So I finally got around to firing some shotshells through a rifled shotgun to determine how badly the rifling affects the pattern.
To recap, a few weeks ago there was some discussion on the subject on this forum, and I decided to actually do some testing and report back. So with the help of my lovely and talented assistants Alice (my 870 Marine Magnum; 18" cylinder barrel) and Marla (870 Super Magnum, dressed in her slug barrel for this occasion), I did some shooting and took some pictures.
My conclusion: shooting shot through a rifled barrel is a really bad idea if you are concerned about properly shooting your target. Here's why:
First target: from ten meters, I fired one round of Remington OOO buck (2-3/4", eight pellets) through Alice, and another round of the same stuff through Marla. The pellets from Alice are circled; the pellets from Marla are marked with X's.

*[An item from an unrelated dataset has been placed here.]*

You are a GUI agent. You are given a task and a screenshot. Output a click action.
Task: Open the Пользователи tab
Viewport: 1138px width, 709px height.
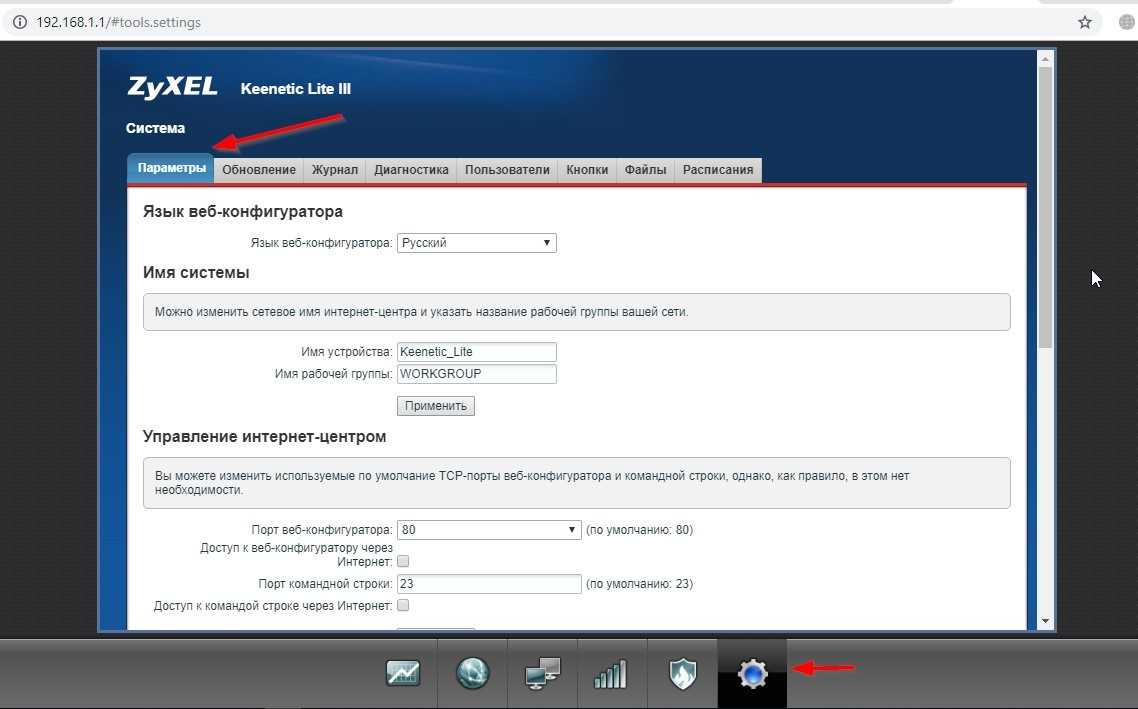click(x=507, y=170)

As you can see, all eight pellets shot through Alice impacted the target in the effective zone. Had I been shooting at a live target, say, it would have been quite effectively neutralized (unless, hypothetically, it was wearing ballistic protection).
On the other hand, one pellet from the round fire through Marla's rifled slug barrel struck the target in the ear. The other might have hit the target in the hip if the target had been moderately overweight. Barring freak ricochets from hypothetical earrings, this would not have neutralized the target.

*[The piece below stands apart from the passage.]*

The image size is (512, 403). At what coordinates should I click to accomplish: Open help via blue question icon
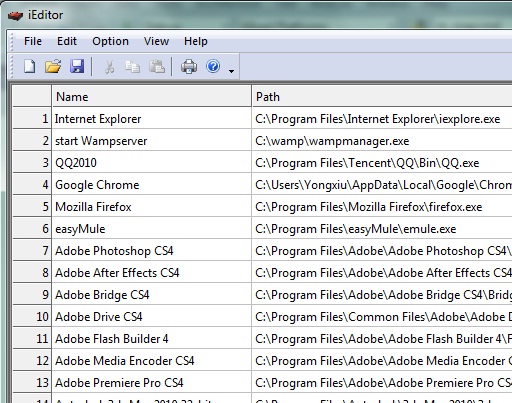coord(213,66)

And that was at ten meters; prime range for a shotgun. These results caused me to radically scale back the scope of my experiment.
Next, I fired a Winchester Super-X no.8 target shell through Alice, also from ten meters:
Note the shot cup embedded in the target. It took a fair tug to pull it out of the Masonite target backing. It kind of makes you feel for #### Whittington; this would have been extremely painful, if not, perhaps, completely incapacitating. Note that the pellets all seem to have struck the torso area of the target.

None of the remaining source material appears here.